▶ [Problem to work on] Count the lines of the listing below that contain the string "width". State only the number.

============

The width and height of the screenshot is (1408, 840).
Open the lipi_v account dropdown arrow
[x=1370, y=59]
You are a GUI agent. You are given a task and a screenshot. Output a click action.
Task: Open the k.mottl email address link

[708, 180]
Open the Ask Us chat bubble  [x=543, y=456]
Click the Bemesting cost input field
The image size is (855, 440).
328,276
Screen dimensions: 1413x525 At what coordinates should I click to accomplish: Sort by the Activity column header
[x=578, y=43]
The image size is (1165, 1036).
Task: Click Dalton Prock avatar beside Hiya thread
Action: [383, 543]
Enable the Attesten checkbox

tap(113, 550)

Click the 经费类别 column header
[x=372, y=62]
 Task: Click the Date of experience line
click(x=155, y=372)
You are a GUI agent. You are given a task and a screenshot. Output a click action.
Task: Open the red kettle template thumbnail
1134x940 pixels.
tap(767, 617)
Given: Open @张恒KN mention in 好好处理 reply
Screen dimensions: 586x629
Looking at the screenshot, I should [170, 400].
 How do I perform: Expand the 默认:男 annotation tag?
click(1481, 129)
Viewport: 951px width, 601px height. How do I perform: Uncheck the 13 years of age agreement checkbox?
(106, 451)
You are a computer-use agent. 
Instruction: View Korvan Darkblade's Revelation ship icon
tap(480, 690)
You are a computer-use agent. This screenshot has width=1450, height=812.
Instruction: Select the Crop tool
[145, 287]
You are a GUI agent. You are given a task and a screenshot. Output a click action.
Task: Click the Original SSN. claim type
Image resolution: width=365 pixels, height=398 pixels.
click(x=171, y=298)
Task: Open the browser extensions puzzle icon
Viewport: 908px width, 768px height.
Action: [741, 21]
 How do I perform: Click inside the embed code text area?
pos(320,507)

============

▶ [Task answer] 5